Greece will not make a June 5 repayment to the International Monetary Fund if there is no prospect of an aid-for-reforms deal with its international creditors soon, the spokesman for the ruling Syriza party's lawmakers said on Wednesday.
The payment of 300 million euros ($335 million) is the first of four this month totaling 1.6 billion euros from a country that depends on foreign aid to stay afloat.
Greece owes a total of about 320 billion euros, of which about 65 percent to euro zone governments and the IMF, and about 8.7 percent to the European Central Bank.
On Tuesday, Greece's creditors drafted the broad outlines of an agreement to put to the leftist government in Athens in a bid to conclude four months of negotiations and release aid before the country runs out of money.
"If there is no prospect of a deal by Friday or Monday, I don't know by when exactly, we will not pay," Nikos Filis told Mega TV.
Greek Prime Minister Alexis Tsipras heads to Brussels on Wednesday to meet European Commission President Jean-Claude Juncker.
Tsipras, who has vowed not to surrender to more austerity, tried to pre-empt a take-it-or-leave-it offer by the creditors, sending what he called a comprehensive reform proposal to Brussels on Monday.
A Syriza European Parliament lawmaker said the government's 47-page proposal would be a good basis for discussion at a meeting of euro zone deputy finance ministers in the so-called EuroWorking Group which would convene on Wednesday.
"If the lenders show the same realism that the Greek government and the Greek Prime Minister is showing, then we can have a deal in principle by Friday or before Friday," Dimitris Papadimoulis told Antenna TV.
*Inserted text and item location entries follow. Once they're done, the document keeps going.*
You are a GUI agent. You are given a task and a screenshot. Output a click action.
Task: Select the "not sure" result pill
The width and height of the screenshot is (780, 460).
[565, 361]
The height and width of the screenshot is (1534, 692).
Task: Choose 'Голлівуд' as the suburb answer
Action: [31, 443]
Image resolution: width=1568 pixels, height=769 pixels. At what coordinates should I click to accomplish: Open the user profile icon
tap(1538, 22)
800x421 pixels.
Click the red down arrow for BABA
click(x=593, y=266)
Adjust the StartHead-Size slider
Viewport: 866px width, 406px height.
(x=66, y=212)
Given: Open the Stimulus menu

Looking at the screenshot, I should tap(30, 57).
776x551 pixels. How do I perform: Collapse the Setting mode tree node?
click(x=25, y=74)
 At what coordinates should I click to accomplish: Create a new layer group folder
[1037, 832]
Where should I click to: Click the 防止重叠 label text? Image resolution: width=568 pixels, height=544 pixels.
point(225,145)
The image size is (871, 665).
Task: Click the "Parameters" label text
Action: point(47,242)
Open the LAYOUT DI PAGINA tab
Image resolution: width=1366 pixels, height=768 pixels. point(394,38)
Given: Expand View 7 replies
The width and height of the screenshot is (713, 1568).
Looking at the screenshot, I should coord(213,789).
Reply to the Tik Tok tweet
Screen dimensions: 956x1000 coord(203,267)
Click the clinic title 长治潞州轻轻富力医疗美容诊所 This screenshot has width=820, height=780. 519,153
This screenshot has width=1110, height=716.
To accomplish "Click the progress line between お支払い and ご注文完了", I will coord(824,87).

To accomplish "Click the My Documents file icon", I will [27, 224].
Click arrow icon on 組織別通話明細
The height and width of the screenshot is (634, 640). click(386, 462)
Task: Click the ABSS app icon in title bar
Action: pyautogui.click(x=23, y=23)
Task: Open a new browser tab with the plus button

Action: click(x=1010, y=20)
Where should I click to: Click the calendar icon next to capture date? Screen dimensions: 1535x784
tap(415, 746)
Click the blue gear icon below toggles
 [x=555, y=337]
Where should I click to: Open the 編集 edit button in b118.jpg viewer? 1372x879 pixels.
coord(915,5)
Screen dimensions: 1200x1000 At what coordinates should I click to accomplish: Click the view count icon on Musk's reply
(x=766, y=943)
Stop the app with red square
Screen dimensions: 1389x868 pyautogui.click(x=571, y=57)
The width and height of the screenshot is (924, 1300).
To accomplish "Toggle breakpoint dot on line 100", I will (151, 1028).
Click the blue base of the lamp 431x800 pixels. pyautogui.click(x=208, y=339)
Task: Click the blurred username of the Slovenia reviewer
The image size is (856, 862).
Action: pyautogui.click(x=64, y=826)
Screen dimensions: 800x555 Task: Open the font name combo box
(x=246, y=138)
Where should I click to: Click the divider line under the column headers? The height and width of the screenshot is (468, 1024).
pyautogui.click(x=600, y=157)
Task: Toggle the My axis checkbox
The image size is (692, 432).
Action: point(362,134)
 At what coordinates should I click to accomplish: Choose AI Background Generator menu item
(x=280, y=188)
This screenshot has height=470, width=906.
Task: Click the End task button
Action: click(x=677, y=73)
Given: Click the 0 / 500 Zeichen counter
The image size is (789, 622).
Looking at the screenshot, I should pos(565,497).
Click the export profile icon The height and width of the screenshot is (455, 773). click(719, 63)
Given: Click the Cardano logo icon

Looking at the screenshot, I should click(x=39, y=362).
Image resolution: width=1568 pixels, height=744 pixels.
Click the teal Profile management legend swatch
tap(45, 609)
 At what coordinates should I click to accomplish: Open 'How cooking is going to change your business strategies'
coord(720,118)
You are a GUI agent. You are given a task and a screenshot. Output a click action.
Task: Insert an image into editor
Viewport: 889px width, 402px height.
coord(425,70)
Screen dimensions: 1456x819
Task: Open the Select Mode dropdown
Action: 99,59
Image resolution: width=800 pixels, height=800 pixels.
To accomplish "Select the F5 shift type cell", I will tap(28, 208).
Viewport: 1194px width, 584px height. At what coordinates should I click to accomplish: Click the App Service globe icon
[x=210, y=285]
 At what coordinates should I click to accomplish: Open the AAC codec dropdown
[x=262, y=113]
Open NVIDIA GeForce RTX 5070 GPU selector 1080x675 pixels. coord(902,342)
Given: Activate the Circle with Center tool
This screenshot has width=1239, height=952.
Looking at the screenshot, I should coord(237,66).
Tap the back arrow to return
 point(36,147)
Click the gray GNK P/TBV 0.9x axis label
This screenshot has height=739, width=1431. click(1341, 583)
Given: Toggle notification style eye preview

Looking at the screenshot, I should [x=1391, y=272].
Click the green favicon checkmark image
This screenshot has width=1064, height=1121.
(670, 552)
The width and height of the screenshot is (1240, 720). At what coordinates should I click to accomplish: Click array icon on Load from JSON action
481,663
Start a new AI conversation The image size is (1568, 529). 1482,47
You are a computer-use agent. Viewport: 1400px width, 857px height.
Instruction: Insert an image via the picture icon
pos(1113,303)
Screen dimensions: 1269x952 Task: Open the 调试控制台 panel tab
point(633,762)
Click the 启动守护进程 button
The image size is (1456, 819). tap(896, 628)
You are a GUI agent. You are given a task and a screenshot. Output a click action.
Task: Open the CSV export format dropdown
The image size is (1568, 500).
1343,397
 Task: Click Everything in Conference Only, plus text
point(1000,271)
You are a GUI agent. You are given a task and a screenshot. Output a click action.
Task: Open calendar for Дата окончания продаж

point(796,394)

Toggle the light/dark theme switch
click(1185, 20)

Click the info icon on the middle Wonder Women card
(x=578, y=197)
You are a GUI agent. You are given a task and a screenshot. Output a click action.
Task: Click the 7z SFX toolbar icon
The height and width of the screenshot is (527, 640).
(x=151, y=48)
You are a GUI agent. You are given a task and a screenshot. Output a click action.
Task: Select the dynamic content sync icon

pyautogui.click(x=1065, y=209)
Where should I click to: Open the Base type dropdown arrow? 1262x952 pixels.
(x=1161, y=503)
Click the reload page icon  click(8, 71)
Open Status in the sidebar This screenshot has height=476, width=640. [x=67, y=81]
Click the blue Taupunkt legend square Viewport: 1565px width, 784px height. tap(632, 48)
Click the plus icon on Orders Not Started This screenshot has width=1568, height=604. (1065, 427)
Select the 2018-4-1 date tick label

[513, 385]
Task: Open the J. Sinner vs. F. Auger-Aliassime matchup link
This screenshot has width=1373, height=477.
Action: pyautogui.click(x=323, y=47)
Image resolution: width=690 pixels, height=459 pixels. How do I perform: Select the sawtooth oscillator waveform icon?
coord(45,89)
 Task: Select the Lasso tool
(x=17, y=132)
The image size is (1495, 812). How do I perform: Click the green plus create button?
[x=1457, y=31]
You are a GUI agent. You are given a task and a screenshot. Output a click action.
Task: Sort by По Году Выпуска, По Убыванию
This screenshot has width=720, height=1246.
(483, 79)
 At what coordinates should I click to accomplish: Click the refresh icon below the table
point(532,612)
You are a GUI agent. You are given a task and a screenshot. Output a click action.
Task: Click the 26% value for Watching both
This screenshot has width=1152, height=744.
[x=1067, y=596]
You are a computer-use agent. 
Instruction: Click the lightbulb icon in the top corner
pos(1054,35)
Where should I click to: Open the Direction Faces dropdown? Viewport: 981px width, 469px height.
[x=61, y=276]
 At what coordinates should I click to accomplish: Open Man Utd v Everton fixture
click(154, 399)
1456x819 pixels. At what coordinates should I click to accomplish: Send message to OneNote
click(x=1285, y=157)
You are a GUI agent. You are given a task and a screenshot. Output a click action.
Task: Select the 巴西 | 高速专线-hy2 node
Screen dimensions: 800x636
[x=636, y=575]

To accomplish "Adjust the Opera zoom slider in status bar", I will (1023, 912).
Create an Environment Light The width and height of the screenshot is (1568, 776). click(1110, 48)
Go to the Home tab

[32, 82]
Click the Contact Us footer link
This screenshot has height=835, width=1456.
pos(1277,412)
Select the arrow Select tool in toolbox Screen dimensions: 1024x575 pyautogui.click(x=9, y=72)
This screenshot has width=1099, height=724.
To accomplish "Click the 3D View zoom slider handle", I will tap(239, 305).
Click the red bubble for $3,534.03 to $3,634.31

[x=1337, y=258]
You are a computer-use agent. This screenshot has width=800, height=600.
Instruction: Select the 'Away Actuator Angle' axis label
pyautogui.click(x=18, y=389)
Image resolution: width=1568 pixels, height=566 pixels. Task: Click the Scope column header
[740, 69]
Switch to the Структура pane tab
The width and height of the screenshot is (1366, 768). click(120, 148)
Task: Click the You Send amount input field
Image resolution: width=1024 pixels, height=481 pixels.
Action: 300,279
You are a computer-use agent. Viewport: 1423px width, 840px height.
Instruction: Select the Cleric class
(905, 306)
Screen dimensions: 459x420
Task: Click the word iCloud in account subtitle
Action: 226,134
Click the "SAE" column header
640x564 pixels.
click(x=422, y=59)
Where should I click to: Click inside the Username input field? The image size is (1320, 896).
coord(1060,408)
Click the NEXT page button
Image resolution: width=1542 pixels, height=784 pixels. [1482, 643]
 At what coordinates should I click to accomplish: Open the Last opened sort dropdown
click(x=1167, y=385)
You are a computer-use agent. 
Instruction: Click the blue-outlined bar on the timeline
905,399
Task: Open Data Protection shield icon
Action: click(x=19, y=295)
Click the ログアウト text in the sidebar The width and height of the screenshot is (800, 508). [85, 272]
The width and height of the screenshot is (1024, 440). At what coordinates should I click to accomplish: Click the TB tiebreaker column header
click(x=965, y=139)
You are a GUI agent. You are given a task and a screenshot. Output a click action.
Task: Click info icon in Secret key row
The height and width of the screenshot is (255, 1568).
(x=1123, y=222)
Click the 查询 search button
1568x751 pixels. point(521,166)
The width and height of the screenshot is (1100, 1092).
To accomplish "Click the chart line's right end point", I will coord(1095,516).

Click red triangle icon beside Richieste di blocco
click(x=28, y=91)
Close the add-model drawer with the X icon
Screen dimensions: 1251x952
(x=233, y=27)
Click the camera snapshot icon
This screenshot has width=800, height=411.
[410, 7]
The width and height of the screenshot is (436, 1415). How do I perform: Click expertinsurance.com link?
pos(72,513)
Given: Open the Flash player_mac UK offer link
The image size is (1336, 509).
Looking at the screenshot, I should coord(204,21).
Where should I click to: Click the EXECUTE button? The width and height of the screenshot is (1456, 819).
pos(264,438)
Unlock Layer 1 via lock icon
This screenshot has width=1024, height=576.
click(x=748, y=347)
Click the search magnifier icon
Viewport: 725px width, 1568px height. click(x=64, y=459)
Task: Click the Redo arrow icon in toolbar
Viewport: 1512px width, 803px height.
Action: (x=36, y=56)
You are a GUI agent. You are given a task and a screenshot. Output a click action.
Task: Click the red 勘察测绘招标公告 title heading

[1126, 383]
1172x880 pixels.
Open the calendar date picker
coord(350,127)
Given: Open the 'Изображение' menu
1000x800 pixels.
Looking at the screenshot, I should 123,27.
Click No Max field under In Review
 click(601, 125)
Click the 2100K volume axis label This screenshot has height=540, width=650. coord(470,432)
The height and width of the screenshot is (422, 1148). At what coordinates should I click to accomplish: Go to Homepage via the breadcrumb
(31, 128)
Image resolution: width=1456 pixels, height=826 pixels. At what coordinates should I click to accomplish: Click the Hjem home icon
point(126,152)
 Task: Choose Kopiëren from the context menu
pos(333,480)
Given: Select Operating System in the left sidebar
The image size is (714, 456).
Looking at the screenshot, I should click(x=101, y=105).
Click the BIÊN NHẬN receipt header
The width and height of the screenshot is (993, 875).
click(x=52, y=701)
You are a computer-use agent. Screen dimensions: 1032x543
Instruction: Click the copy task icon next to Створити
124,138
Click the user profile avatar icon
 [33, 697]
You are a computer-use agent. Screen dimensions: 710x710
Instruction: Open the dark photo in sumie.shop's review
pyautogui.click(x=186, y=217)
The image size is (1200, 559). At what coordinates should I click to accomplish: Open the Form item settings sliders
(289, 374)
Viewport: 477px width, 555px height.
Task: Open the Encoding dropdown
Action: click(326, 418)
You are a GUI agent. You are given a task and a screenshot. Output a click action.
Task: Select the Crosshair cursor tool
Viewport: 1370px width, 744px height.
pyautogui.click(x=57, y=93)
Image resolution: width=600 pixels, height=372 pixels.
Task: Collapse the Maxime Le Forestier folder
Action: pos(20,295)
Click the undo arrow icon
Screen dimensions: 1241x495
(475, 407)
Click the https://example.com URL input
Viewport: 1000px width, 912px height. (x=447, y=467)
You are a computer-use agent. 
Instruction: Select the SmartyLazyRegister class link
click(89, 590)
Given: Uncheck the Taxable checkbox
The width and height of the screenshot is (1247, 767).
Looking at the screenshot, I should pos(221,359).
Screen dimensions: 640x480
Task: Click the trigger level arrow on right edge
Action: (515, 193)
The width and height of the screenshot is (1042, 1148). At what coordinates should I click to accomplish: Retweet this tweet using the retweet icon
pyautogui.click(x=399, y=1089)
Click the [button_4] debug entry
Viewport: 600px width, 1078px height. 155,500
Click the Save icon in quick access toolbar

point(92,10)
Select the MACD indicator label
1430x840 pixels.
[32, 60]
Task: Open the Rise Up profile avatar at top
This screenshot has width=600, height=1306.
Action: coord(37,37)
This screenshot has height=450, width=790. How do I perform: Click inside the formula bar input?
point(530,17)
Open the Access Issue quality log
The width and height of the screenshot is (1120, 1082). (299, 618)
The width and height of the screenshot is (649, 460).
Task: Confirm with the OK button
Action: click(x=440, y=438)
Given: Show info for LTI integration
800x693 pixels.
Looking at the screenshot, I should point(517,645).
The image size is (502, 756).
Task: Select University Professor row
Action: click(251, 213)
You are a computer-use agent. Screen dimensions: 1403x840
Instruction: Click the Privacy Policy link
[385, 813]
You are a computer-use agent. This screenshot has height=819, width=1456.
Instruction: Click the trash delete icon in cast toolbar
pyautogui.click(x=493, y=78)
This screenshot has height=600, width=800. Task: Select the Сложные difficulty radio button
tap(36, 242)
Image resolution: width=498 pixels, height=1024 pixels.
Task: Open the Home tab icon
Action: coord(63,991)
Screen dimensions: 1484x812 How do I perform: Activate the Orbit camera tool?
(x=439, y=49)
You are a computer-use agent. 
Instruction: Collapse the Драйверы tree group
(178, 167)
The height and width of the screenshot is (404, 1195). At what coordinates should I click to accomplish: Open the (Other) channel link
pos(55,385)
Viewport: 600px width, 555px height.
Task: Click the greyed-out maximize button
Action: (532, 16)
He said this could turn into a comprehensive deal next week.
"But right now there is no deal, there is convergence," he said.
Deputy social security minister Dimitris Stratoulis said a deal with lenders would have to respect the government's commitments.
"The agreement will either be compatible with Syriza's policy pledges, the core, or there will not be a deal," he told Antenna TV.